Stored items:
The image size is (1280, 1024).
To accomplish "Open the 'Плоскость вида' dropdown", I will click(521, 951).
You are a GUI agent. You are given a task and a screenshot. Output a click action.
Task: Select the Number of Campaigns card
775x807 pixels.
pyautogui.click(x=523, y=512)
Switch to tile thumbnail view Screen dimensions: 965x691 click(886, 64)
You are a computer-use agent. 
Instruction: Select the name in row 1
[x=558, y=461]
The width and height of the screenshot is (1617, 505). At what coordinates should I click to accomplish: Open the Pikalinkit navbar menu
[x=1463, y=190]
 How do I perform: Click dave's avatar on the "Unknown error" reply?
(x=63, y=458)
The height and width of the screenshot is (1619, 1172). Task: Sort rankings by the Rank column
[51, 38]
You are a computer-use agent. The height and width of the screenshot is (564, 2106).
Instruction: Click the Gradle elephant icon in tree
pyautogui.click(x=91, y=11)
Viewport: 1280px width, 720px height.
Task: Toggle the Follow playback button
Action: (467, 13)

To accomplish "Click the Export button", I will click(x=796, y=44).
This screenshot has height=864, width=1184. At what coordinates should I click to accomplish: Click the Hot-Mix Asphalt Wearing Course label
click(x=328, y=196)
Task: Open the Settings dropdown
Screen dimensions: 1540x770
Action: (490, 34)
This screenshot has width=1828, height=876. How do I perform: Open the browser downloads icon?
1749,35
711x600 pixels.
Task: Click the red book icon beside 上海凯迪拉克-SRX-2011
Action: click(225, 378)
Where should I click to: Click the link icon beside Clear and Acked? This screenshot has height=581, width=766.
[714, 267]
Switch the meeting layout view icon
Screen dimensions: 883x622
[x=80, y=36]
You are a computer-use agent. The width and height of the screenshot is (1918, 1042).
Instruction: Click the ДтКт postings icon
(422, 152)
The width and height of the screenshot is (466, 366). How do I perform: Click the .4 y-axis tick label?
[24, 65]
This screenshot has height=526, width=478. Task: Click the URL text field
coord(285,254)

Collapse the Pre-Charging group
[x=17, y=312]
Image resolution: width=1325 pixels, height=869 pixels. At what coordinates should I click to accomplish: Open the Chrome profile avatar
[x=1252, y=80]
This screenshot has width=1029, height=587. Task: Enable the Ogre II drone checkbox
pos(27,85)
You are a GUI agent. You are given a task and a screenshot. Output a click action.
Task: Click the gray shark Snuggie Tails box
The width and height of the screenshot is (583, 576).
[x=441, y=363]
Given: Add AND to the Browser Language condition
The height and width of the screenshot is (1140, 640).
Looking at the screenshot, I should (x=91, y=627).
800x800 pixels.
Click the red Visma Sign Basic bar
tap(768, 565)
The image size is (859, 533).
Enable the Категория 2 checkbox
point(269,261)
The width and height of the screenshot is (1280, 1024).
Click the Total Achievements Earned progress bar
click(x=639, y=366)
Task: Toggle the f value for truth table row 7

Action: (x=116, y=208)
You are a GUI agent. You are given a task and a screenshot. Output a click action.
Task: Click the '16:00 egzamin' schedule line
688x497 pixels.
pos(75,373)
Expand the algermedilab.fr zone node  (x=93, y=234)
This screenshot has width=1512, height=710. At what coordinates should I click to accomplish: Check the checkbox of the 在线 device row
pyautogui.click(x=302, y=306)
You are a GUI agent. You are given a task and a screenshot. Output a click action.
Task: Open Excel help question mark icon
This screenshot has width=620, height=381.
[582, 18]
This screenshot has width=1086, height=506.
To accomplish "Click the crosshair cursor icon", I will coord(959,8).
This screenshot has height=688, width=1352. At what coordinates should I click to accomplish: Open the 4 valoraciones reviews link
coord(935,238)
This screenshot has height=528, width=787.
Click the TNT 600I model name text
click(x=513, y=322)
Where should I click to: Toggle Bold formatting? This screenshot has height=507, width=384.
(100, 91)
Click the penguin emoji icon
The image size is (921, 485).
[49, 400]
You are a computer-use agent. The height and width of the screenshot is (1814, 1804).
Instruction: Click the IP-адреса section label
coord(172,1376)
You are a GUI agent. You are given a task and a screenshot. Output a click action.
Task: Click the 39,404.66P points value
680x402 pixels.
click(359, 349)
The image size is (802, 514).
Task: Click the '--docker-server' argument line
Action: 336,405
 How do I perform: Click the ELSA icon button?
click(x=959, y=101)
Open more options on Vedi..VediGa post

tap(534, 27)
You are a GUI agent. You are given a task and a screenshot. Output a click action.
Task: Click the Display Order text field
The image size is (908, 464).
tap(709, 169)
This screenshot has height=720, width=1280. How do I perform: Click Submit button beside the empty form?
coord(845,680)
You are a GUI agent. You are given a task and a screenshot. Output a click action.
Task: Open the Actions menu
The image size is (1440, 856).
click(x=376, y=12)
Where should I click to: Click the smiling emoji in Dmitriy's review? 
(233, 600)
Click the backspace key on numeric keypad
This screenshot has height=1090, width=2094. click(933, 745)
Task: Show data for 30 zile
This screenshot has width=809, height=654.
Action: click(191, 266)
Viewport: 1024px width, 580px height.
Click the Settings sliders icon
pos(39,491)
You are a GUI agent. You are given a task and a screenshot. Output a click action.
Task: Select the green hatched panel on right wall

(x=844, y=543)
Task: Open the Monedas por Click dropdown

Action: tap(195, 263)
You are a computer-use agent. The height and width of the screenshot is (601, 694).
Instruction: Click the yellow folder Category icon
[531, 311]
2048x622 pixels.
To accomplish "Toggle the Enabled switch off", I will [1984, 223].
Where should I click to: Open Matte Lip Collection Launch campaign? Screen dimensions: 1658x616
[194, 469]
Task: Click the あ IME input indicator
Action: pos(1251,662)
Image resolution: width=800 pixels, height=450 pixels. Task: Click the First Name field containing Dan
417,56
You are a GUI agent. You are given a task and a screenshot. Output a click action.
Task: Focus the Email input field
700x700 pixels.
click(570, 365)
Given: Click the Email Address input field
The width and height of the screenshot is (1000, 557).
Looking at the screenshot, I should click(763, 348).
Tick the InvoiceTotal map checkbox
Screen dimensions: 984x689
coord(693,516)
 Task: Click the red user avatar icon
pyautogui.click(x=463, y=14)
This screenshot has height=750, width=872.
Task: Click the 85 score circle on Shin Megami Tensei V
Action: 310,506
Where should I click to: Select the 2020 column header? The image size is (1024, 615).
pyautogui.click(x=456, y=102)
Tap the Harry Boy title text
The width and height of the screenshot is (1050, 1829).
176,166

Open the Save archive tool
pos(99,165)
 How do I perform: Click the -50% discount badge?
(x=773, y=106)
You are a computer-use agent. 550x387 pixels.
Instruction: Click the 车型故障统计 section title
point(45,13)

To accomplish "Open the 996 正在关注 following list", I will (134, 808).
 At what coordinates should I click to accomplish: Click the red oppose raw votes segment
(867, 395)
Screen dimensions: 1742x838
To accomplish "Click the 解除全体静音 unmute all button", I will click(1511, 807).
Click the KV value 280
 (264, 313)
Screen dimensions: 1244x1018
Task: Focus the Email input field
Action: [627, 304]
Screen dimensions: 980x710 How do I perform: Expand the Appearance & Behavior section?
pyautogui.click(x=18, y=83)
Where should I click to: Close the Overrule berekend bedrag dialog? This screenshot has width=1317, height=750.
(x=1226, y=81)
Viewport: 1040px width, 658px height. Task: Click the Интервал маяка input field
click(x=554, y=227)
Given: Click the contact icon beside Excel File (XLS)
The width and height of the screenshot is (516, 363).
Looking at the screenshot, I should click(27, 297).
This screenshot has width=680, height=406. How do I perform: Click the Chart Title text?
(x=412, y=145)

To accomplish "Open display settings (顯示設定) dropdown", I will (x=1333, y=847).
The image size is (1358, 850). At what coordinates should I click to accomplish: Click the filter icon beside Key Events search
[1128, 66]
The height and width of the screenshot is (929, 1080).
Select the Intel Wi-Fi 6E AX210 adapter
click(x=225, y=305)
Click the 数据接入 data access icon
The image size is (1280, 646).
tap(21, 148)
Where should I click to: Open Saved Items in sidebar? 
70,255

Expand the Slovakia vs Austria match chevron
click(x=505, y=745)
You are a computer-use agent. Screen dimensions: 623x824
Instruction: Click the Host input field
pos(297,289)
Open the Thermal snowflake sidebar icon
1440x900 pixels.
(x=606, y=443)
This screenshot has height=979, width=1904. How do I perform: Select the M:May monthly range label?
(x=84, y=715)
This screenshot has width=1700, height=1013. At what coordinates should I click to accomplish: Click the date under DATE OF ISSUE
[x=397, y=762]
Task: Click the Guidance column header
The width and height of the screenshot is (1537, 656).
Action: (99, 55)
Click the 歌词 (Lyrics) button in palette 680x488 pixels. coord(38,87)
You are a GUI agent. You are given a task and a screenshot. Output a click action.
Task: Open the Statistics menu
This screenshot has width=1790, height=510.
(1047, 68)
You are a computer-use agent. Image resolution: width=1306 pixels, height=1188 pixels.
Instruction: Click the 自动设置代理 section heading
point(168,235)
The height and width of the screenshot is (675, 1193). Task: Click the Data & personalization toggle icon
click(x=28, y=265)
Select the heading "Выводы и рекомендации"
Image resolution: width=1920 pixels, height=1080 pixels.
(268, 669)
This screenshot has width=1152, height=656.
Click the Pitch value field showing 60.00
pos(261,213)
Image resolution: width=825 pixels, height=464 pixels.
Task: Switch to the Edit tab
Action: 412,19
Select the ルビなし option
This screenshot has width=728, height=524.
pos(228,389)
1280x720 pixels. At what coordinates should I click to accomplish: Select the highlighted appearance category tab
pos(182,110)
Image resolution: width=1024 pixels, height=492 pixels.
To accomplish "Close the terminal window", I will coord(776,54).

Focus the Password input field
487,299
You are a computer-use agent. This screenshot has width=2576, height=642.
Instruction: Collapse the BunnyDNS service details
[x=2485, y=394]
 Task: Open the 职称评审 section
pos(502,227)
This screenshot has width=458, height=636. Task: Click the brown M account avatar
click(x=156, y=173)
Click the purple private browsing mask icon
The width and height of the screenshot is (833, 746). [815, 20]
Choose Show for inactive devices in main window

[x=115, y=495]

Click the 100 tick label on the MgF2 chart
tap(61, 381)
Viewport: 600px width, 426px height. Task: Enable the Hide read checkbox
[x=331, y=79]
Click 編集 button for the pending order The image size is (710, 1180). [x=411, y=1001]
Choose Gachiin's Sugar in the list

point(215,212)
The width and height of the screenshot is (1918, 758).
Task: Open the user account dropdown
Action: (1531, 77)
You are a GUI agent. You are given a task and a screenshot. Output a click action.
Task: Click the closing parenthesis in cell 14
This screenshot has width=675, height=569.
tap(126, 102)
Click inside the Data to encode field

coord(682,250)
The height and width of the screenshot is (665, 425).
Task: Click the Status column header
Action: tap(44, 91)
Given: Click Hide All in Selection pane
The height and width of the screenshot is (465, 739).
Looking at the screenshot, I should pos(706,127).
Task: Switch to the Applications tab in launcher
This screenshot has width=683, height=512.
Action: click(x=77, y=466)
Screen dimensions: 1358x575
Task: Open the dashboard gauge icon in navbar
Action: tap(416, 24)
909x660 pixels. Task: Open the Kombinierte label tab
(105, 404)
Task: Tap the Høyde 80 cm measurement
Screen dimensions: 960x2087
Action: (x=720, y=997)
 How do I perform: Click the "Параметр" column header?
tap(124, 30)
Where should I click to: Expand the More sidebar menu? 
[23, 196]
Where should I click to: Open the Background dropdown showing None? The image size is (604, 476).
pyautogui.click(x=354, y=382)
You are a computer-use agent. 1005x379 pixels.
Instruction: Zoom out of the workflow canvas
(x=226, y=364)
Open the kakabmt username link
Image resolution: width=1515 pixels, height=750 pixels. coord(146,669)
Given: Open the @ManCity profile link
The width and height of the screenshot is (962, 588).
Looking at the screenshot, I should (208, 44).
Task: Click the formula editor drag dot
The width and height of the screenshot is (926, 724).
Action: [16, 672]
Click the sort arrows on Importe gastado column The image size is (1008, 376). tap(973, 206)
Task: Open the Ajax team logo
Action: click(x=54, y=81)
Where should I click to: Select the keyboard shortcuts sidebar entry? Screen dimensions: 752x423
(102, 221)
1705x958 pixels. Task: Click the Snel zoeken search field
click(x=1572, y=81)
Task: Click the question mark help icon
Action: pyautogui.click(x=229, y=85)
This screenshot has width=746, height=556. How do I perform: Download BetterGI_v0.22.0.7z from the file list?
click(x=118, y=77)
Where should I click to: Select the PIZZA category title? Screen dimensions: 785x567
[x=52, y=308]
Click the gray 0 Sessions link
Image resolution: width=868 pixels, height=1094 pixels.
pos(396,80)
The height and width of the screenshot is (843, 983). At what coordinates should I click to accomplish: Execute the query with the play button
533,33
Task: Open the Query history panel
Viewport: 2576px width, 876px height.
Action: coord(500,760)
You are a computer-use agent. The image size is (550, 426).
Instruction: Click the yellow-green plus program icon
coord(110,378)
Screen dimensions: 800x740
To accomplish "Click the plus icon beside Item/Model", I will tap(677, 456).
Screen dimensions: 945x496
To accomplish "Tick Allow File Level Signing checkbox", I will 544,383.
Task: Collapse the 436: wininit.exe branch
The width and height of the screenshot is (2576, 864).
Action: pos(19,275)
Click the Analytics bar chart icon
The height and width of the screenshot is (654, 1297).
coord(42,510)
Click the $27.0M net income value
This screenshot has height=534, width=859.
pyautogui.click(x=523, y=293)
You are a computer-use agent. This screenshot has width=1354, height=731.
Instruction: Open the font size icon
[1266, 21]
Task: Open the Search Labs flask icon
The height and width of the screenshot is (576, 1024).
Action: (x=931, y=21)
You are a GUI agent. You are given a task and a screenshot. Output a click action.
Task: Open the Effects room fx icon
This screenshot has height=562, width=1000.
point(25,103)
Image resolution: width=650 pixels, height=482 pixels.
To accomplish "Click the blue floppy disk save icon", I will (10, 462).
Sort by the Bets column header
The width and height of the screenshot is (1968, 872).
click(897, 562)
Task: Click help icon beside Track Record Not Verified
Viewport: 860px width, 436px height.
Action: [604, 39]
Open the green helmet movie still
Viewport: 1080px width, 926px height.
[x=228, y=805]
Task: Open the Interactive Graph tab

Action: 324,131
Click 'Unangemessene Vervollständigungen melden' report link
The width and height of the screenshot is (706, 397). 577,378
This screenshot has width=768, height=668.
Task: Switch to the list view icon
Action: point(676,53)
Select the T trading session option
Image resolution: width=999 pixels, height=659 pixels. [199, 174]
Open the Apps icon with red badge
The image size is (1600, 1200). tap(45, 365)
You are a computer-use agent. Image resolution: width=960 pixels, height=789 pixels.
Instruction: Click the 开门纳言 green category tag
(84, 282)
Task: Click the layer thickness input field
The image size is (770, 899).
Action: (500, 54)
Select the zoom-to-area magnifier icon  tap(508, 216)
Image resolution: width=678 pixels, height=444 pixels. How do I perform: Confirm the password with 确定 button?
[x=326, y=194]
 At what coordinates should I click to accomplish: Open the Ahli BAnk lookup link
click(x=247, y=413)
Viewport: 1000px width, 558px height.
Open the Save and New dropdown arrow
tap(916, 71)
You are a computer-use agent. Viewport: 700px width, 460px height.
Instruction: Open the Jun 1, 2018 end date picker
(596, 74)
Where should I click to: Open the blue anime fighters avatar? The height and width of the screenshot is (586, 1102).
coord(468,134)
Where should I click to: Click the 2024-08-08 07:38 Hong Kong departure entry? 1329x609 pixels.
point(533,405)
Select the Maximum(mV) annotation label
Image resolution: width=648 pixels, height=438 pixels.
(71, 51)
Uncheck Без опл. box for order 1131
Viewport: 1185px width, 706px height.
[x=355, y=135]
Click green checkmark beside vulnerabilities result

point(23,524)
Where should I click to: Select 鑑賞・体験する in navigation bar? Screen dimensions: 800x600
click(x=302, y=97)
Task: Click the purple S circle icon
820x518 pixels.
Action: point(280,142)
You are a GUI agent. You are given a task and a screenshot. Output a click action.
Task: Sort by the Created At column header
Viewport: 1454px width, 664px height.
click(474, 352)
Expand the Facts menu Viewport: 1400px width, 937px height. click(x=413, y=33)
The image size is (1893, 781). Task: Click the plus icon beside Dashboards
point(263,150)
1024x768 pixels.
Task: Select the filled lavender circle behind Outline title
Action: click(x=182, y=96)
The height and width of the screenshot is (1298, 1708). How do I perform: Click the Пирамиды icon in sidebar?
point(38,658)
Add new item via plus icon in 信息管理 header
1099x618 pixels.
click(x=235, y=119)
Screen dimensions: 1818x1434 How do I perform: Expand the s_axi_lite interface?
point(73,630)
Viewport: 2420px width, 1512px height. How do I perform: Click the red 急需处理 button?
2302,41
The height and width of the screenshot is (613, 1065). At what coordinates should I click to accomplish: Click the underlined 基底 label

» Work task
Determine the number of lines in the records that contain the word "gray", and provide that number alone.

» Solution below
2